## [WRITTEN REQUEST]
Rewrite all of the lines below, requests included, and leave out the pictures. Scale every coordinate in the answers by 1.85 and round each result to a whole number, with halves rounding up.

## [LISTED ENTRIES]

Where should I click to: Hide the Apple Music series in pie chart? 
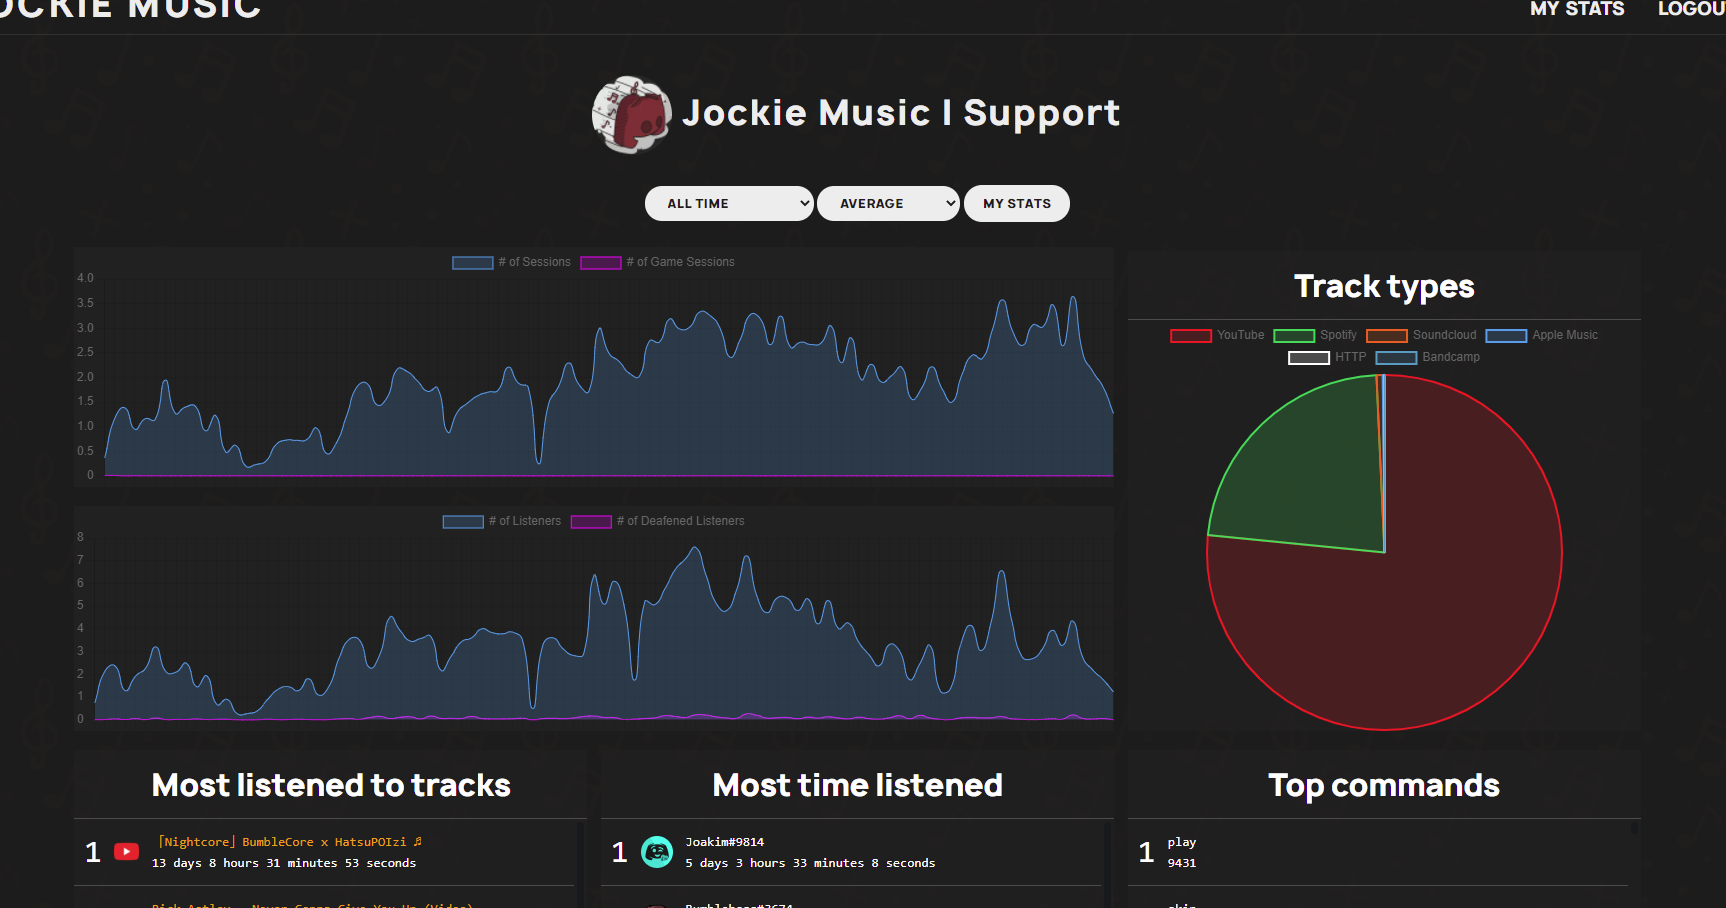click(x=1541, y=335)
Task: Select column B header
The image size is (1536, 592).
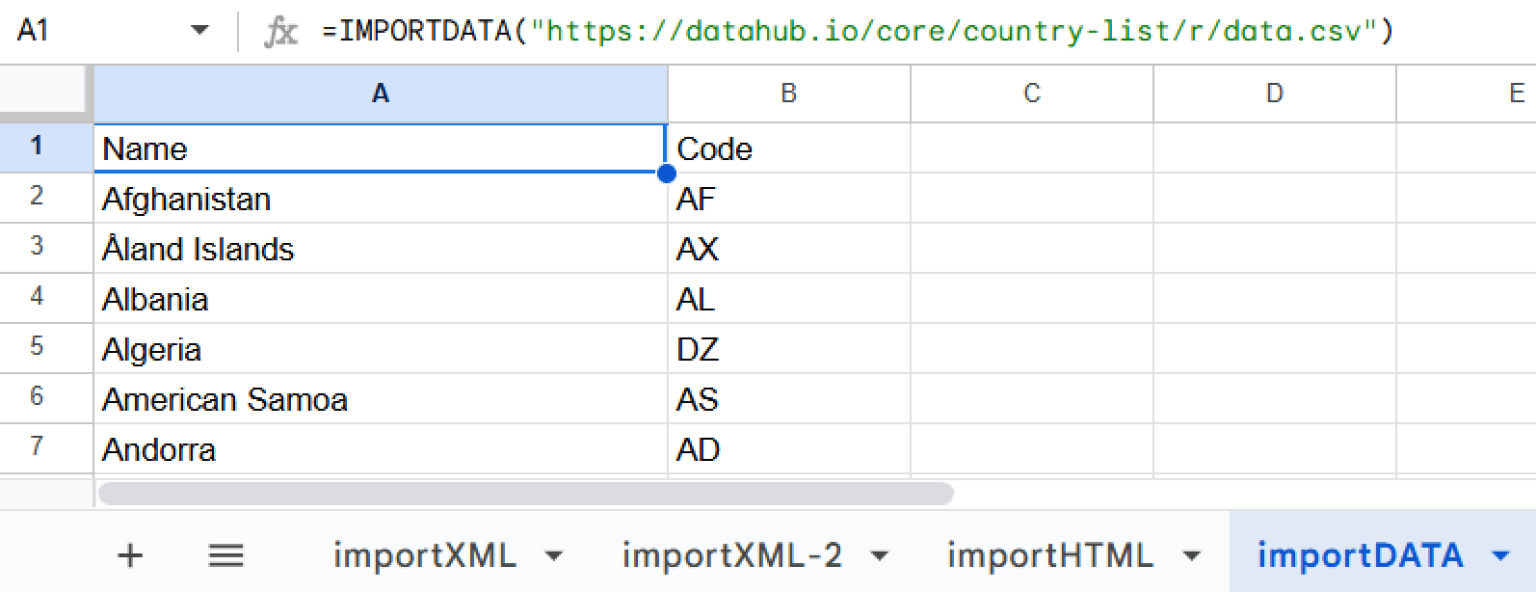Action: pyautogui.click(x=789, y=94)
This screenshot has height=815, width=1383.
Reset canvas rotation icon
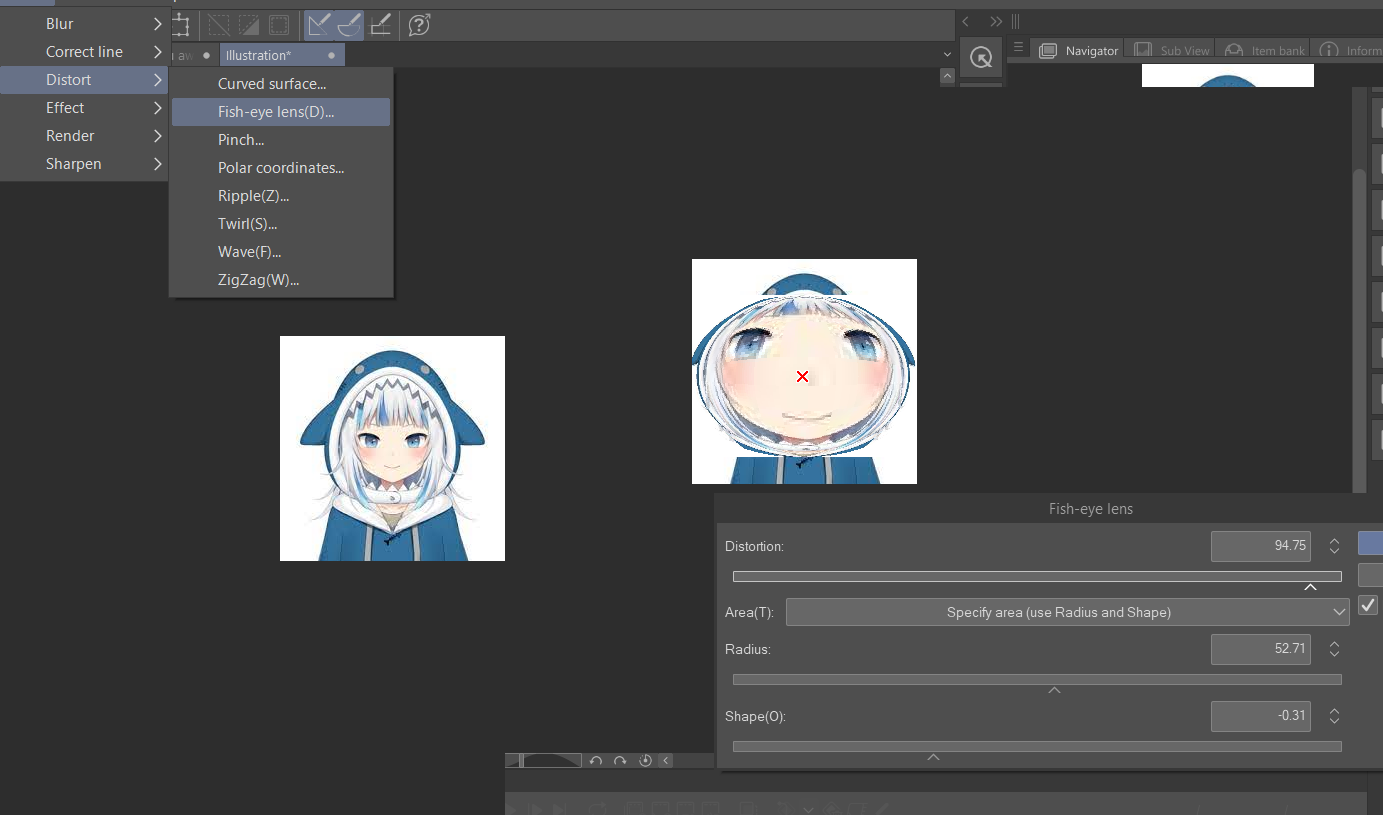645,761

## [OUTPUT FOR THIS TASK]
Where should I click to: Hide the Apple Music series in pie chart? 
click(x=2851, y=620)
Task: Select column B header
The image size is (1536, 592).
Action: pyautogui.click(x=1460, y=174)
This screenshot has height=815, width=1383.
Reset canvas rotation icon
1193,1408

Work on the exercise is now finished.